Brief:
Each line below has to be set down again exactly.

Data records
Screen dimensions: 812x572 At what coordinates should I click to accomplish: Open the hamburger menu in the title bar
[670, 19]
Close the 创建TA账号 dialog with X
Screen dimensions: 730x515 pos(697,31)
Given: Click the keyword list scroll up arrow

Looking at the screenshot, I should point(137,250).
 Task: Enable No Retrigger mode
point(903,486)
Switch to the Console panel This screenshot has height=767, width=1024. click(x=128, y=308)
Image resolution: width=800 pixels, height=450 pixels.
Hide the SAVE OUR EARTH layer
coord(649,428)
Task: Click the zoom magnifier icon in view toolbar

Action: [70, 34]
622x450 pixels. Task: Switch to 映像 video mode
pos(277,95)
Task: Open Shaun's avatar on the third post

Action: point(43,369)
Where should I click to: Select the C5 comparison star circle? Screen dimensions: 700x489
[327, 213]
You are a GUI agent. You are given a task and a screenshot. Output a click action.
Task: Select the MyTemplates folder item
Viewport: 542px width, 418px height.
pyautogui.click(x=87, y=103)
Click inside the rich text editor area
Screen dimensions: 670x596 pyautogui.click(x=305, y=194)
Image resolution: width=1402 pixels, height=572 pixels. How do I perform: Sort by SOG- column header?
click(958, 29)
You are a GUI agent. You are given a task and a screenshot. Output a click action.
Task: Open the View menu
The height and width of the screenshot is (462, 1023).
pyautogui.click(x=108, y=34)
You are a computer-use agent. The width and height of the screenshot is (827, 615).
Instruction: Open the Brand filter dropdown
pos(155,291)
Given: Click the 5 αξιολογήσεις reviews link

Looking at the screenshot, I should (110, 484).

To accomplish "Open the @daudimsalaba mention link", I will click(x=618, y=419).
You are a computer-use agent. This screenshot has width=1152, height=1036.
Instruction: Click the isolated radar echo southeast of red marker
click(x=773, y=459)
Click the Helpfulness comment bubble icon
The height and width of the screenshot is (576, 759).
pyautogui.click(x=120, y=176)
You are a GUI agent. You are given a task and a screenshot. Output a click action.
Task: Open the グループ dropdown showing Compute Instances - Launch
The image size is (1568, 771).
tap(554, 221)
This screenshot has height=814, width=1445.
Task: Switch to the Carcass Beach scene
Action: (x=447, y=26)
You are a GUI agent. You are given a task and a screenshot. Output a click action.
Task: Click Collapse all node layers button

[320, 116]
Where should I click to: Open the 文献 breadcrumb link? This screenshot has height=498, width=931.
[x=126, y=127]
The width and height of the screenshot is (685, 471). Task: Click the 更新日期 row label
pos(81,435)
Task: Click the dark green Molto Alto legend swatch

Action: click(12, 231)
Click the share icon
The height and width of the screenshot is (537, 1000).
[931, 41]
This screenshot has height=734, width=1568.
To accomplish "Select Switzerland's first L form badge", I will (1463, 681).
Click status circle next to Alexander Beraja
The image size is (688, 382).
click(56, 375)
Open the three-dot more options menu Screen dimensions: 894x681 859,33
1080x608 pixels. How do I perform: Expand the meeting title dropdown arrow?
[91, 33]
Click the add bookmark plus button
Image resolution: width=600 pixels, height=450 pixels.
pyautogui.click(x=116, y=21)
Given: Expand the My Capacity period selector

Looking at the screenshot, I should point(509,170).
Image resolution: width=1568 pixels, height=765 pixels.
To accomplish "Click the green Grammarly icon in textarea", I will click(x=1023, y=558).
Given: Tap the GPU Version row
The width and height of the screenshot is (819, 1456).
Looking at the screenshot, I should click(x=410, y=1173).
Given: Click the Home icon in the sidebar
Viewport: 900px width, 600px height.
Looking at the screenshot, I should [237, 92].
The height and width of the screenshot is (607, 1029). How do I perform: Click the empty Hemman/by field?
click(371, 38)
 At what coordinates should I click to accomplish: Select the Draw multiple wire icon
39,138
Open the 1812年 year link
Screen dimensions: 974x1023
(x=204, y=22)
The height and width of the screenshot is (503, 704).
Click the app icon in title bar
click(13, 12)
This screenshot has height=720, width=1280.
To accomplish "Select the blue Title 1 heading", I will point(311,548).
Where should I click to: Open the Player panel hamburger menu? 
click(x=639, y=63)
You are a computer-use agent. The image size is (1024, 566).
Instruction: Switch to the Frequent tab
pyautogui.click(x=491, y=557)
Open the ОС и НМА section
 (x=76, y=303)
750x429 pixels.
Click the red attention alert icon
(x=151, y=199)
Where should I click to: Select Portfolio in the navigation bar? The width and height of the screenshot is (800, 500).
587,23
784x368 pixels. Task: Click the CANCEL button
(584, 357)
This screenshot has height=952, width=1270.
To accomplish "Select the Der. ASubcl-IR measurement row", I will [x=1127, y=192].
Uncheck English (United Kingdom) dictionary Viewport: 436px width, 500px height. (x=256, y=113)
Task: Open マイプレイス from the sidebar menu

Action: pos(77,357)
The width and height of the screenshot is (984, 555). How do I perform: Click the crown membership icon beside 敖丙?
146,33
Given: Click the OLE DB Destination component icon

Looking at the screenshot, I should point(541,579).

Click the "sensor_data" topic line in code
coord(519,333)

Task response:
Screen dimensions: 812x572 At what coordinates should I click to accomplish: Open the hamburger menu in the title bar
[670, 19]
Close the 创建TA账号 dialog with X
Screen dimensions: 730x515 pos(697,31)
Given: Click the keyword list scroll up arrow

Looking at the screenshot, I should point(137,250).
 Task: Enable No Retrigger mode
point(903,486)
Switch to the Console panel This screenshot has height=767, width=1024. click(x=128, y=308)
Image resolution: width=800 pixels, height=450 pixels.
Hide the SAVE OUR EARTH layer
coord(649,428)
Task: Click the zoom magnifier icon in view toolbar

Action: [70, 34]
622x450 pixels. Task: Switch to 映像 video mode
pos(277,95)
Task: Open Shaun's avatar on the third post

Action: point(43,369)
Where should I click to: Select the C5 comparison star circle? Screen dimensions: 700x489
[327, 213]
You are a GUI agent. You are given a task and a screenshot. Output a click action.
Task: Select the MyTemplates folder item
Viewport: 542px width, 418px height.
pyautogui.click(x=87, y=103)
Click inside the rich text editor area
Screen dimensions: 670x596 pyautogui.click(x=305, y=194)
Image resolution: width=1402 pixels, height=572 pixels. How do I perform: Sort by SOG- column header?
click(958, 29)
You are a GUI agent. You are given a task and a screenshot. Output a click action.
Task: Open the View menu
The height and width of the screenshot is (462, 1023).
pyautogui.click(x=108, y=34)
You are a computer-use agent. The width and height of the screenshot is (827, 615).
Instruction: Open the Brand filter dropdown
pos(155,291)
Given: Click the 5 αξιολογήσεις reviews link

Looking at the screenshot, I should (110, 484).

To accomplish "Open the @daudimsalaba mention link", I will click(x=618, y=419).
You are a computer-use agent. This screenshot has width=1152, height=1036.
Instruction: Click the isolated radar echo southeast of red marker
click(x=773, y=459)
Click the Helpfulness comment bubble icon
The height and width of the screenshot is (576, 759).
pyautogui.click(x=120, y=176)
You are a GUI agent. You are given a task and a screenshot. Output a click action.
Task: Open the グループ dropdown showing Compute Instances - Launch
The image size is (1568, 771).
tap(554, 221)
This screenshot has height=814, width=1445.
Task: Switch to the Carcass Beach scene
Action: (x=447, y=26)
You are a GUI agent. You are given a task and a screenshot. Output a click action.
Task: Click Collapse all node layers button

[320, 116]
Where should I click to: Open the 文献 breadcrumb link? This screenshot has height=498, width=931.
[x=126, y=127]
The width and height of the screenshot is (685, 471). Task: Click the 更新日期 row label
pos(81,435)
Task: Click the dark green Molto Alto legend swatch

Action: click(12, 231)
Click the share icon
The height and width of the screenshot is (537, 1000).
[931, 41]
This screenshot has height=734, width=1568.
To accomplish "Select Switzerland's first L form badge", I will (1463, 681).
Click status circle next to Alexander Beraja
The image size is (688, 382).
click(56, 375)
Open the three-dot more options menu Screen dimensions: 894x681 859,33
1080x608 pixels. How do I perform: Expand the meeting title dropdown arrow?
[91, 33]
Click the add bookmark plus button
Image resolution: width=600 pixels, height=450 pixels.
pyautogui.click(x=116, y=21)
Given: Expand the My Capacity period selector

Looking at the screenshot, I should point(509,170).
Image resolution: width=1568 pixels, height=765 pixels.
To accomplish "Click the green Grammarly icon in textarea", I will click(x=1023, y=558).
Given: Tap the GPU Version row
The width and height of the screenshot is (819, 1456).
Looking at the screenshot, I should click(x=410, y=1173).
Given: Click the Home icon in the sidebar
Viewport: 900px width, 600px height.
Looking at the screenshot, I should [237, 92].
The height and width of the screenshot is (607, 1029). How do I perform: Click the empty Hemman/by field?
click(371, 38)
 At what coordinates should I click to accomplish: Select the Draw multiple wire icon
39,138
Open the 1812年 year link
Screen dimensions: 974x1023
(x=204, y=22)
The height and width of the screenshot is (503, 704).
Click the app icon in title bar
click(13, 12)
This screenshot has height=720, width=1280.
To accomplish "Select the blue Title 1 heading", I will point(311,548).
Where should I click to: Open the Player panel hamburger menu? 
click(x=639, y=63)
You are a computer-use agent. The image size is (1024, 566).
Instruction: Switch to the Frequent tab
pyautogui.click(x=491, y=557)
Open the ОС и НМА section
 (x=76, y=303)
750x429 pixels.
Click the red attention alert icon
(x=151, y=199)
Where should I click to: Select Portfolio in the navigation bar? The width and height of the screenshot is (800, 500).
587,23
784x368 pixels. Task: Click the CANCEL button
(584, 357)
This screenshot has height=952, width=1270.
To accomplish "Select the Der. ASubcl-IR measurement row", I will [x=1127, y=192].
Uncheck English (United Kingdom) dictionary Viewport: 436px width, 500px height. (x=256, y=113)
Task: Open マイプレイス from the sidebar menu

Action: pos(77,357)
The width and height of the screenshot is (984, 555). How do I perform: Click the crown membership icon beside 敖丙?
146,33
Given: Click the OLE DB Destination component icon

Looking at the screenshot, I should point(541,579).

Click the "sensor_data" topic line in code
coord(519,333)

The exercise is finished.